(Source text begins)
NEW YORK -- Reform Judaism is considering removing barriers to admission of homosexuals to the rabbinate.

The annual meeting of the Central Conference of American Rabbis, representing Reform rabbis, will take up the issue June 24 to 28 in Seattle.

Adoption of such a proposal would mark an open break with traditional Jewish aversion to homosexuality and emphasis on procreation, which date to pre-biblical times.

The proposal urges that "all rabbis, regardless of sexual orientation, be accorded the opportunity to fulfill their sacred vocation which they have chosen."

The recommended stand would view sexual orientation "only within the context" of general qualifications, "suitability for the rabbinate" and "capacity to find" fulfillment in it.

A special panel, headed by Rabbi Selig Salkowitz, of Brooklyn's Union Temple, drew up the recommendations after four years of study, consultations, testimony and debate.

The nation's 1,560 Reform rabbis lead congregations totaling about 1.5 million members.

Rabbi Joseph B. Glaser, executive vice president of the Central Conference, said he expects the new guidelines to be approved.

"It's a well-balanced statement, finely tuned and sensitive to our concerns," he said. It "sets a middle ground," approving ordination of homosexuals "in a roundabout way."

"We ordain people who are qualified and decent, and we're saying if they happen to be gay, it's not any business of ours. We're not making an issue of it. We're saying it's not an issue."

However, he said there was an ancient and "basic Jewish abhorrence of homosexuality" derived from Judaism's emphasis on procreation and perpetuating the human seed.
(Source text ends)
**Task to carry out**
Retype the passage of the article on Reform rabbis from "Adoption of such" up to and including "to be approved.", without any changes.
(Study material begins)
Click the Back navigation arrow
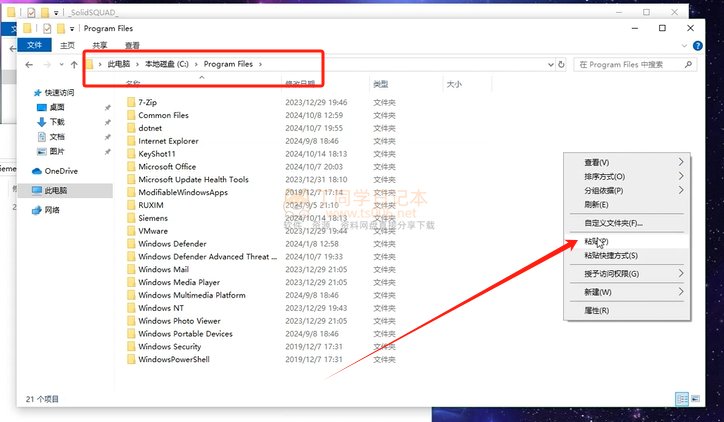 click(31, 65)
(Study material ends)
(Study material begins)
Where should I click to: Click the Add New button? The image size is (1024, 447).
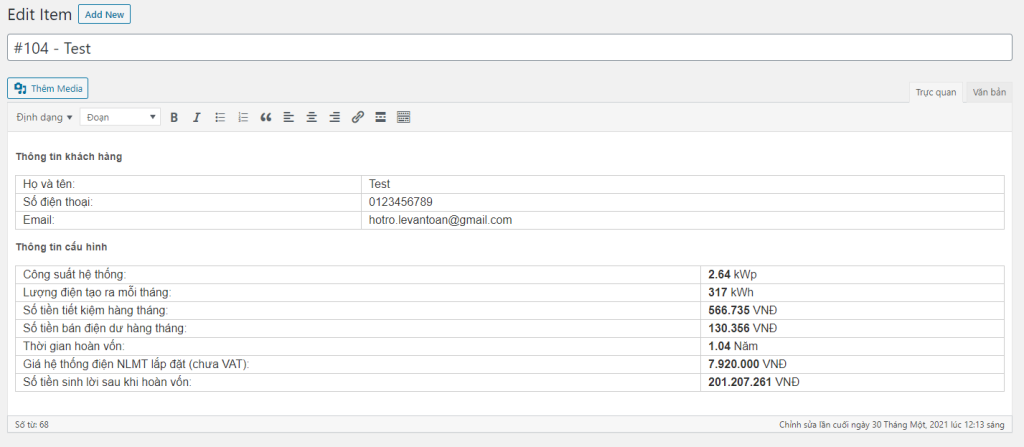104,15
(Study material ends)
**Solution to the problem**
Adoption of such a proposal would mark an open break with traditional Jewish aversion to homosexuality and emphasis on procreation, which date to pre-biblical times.

The proposal urges that "all rabbis, regardless of sexual orientation, be accorded the opportunity to fulfill their sacred vocation which they have chosen."

The recommended stand would view sexual orientation "only within the context" of general qualifications, "suitability for the rabbinate" and "capacity to find" fulfillment in it.

A special panel, headed by Rabbi Selig Salkowitz, of Brooklyn's Union Temple, drew up the recommendations after four years of study, consultations, testimony and debate.

The nation's 1,560 Reform rabbis lead congregations totaling about 1.5 million members.

Rabbi Joseph B. Glaser, executive vice president of the Central Conference, said he expects the new guidelines to be approved.